TASK: Please make an exact transcription of all the data that follows.

RECORDS PROVIDED:

══════════════════════════════

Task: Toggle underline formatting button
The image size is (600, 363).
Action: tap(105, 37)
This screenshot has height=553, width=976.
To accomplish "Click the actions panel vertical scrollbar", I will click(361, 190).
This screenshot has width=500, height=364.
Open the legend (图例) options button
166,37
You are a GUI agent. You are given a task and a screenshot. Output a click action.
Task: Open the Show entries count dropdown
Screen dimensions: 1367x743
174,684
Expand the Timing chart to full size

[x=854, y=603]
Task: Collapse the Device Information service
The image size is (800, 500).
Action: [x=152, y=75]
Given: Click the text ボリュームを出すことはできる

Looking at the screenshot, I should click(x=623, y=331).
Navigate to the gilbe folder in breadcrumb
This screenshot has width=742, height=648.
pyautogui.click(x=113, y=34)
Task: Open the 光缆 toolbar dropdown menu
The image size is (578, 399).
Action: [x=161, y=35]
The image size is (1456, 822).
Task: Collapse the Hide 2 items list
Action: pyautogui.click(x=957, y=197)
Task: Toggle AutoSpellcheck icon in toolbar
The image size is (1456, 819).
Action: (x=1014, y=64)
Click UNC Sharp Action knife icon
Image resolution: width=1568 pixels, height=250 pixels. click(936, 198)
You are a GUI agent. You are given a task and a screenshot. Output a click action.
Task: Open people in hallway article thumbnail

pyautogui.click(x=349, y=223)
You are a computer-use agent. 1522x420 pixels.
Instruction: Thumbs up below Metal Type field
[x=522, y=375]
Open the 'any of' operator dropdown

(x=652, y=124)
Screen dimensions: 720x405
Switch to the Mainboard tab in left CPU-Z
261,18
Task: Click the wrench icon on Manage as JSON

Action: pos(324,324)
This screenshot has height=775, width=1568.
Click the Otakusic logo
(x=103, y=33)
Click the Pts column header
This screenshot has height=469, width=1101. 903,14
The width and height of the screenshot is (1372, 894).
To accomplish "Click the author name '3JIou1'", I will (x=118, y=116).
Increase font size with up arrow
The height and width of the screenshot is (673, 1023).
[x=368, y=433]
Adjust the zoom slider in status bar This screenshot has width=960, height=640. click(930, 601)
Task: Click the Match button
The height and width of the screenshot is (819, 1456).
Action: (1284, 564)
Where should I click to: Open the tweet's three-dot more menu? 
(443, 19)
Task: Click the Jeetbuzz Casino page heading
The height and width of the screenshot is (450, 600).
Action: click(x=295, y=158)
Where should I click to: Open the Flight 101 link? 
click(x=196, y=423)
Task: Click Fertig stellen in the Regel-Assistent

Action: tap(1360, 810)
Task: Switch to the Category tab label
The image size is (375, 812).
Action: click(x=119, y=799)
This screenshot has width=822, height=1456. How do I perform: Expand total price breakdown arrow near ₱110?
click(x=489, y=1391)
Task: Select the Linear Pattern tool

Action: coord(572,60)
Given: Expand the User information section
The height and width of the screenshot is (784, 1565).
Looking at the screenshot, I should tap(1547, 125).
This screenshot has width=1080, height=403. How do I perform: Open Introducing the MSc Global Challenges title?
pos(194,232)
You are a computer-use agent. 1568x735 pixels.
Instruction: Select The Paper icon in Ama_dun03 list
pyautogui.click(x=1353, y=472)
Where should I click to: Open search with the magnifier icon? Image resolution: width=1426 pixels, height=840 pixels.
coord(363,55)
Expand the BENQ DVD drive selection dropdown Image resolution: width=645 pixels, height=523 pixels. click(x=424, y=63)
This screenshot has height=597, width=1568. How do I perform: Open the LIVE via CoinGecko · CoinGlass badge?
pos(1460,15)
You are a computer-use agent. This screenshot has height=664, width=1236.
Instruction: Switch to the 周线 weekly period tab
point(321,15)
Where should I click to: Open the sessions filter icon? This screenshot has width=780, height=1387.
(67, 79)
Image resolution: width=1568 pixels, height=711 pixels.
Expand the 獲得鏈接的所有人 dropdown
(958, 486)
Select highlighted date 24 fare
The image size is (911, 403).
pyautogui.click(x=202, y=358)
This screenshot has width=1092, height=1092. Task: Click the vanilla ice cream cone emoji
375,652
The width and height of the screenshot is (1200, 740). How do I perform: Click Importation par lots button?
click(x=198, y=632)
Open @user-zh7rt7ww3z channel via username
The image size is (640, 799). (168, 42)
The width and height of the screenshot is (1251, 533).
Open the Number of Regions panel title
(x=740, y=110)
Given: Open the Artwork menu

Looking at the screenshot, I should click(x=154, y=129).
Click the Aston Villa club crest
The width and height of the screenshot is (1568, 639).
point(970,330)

══════════════════════════════

ANSWER AREA:
Task: Toggle underline formatting button
The image size is (600, 363).
Action: tap(105, 37)
This screenshot has height=553, width=976.
To accomplish "Click the actions panel vertical scrollbar", I will click(361, 190).
This screenshot has width=500, height=364.
Open the legend (图例) options button
166,37
You are a GUI agent. You are given a task and a screenshot. Output a click action.
Task: Open the Show entries count dropdown
Screen dimensions: 1367x743
174,684
Expand the Timing chart to full size

[x=854, y=603]
Task: Collapse the Device Information service
The image size is (800, 500).
Action: [x=152, y=75]
Given: Click the text ボリュームを出すことはできる

Looking at the screenshot, I should click(x=623, y=331).
Navigate to the gilbe folder in breadcrumb
This screenshot has width=742, height=648.
pyautogui.click(x=113, y=34)
Task: Open the 光缆 toolbar dropdown menu
The image size is (578, 399).
Action: [x=161, y=35]
The image size is (1456, 822).
Task: Collapse the Hide 2 items list
Action: pyautogui.click(x=957, y=197)
Task: Toggle AutoSpellcheck icon in toolbar
The image size is (1456, 819).
Action: (x=1014, y=64)
Click UNC Sharp Action knife icon
Image resolution: width=1568 pixels, height=250 pixels. click(936, 198)
You are a GUI agent. You are given a task and a screenshot. Output a click action.
Task: Open people in hallway article thumbnail

pyautogui.click(x=349, y=223)
You are a computer-use agent. 1522x420 pixels.
Instruction: Thumbs up below Metal Type field
[x=522, y=375]
Open the 'any of' operator dropdown

(x=652, y=124)
Screen dimensions: 720x405
Switch to the Mainboard tab in left CPU-Z
261,18
Task: Click the wrench icon on Manage as JSON

Action: pos(324,324)
This screenshot has height=775, width=1568.
Click the Otakusic logo
(x=103, y=33)
Click the Pts column header
This screenshot has height=469, width=1101. 903,14
The width and height of the screenshot is (1372, 894).
To accomplish "Click the author name '3JIou1'", I will (x=118, y=116).
Increase font size with up arrow
The height and width of the screenshot is (673, 1023).
[x=368, y=433]
Adjust the zoom slider in status bar This screenshot has width=960, height=640. click(930, 601)
Task: Click the Match button
The height and width of the screenshot is (819, 1456).
Action: (1284, 564)
Where should I click to: Open the tweet's three-dot more menu? 
(443, 19)
Task: Click the Jeetbuzz Casino page heading
The height and width of the screenshot is (450, 600).
Action: click(x=295, y=158)
Where should I click to: Open the Flight 101 link? 
click(x=196, y=423)
Task: Click Fertig stellen in the Regel-Assistent

Action: tap(1360, 810)
Task: Switch to the Category tab label
The image size is (375, 812).
Action: click(x=119, y=799)
This screenshot has width=822, height=1456. How do I perform: Expand total price breakdown arrow near ₱110?
click(x=489, y=1391)
Task: Select the Linear Pattern tool

Action: coord(572,60)
Given: Expand the User information section
The height and width of the screenshot is (784, 1565).
Looking at the screenshot, I should tap(1547, 125).
This screenshot has width=1080, height=403. How do I perform: Open Introducing the MSc Global Challenges title?
pos(194,232)
You are a computer-use agent. 1568x735 pixels.
Instruction: Select The Paper icon in Ama_dun03 list
pyautogui.click(x=1353, y=472)
Where should I click to: Open search with the magnifier icon? Image resolution: width=1426 pixels, height=840 pixels.
coord(363,55)
Expand the BENQ DVD drive selection dropdown Image resolution: width=645 pixels, height=523 pixels. click(x=424, y=63)
This screenshot has height=597, width=1568. How do I perform: Open the LIVE via CoinGecko · CoinGlass badge?
pos(1460,15)
You are a computer-use agent. This screenshot has height=664, width=1236.
Instruction: Switch to the 周线 weekly period tab
point(321,15)
Where should I click to: Open the sessions filter icon? This screenshot has width=780, height=1387.
(67, 79)
Image resolution: width=1568 pixels, height=711 pixels.
Expand the 獲得鏈接的所有人 dropdown
(958, 486)
Select highlighted date 24 fare
The image size is (911, 403).
pyautogui.click(x=202, y=358)
This screenshot has width=1092, height=1092. Task: Click the vanilla ice cream cone emoji
375,652
The width and height of the screenshot is (1200, 740). How do I perform: Click Importation par lots button?
click(x=198, y=632)
Open @user-zh7rt7ww3z channel via username
The image size is (640, 799). (168, 42)
The width and height of the screenshot is (1251, 533).
Open the Number of Regions panel title
(x=740, y=110)
Given: Open the Artwork menu

Looking at the screenshot, I should click(x=154, y=129).
Click the Aston Villa club crest
The width and height of the screenshot is (1568, 639).
point(970,330)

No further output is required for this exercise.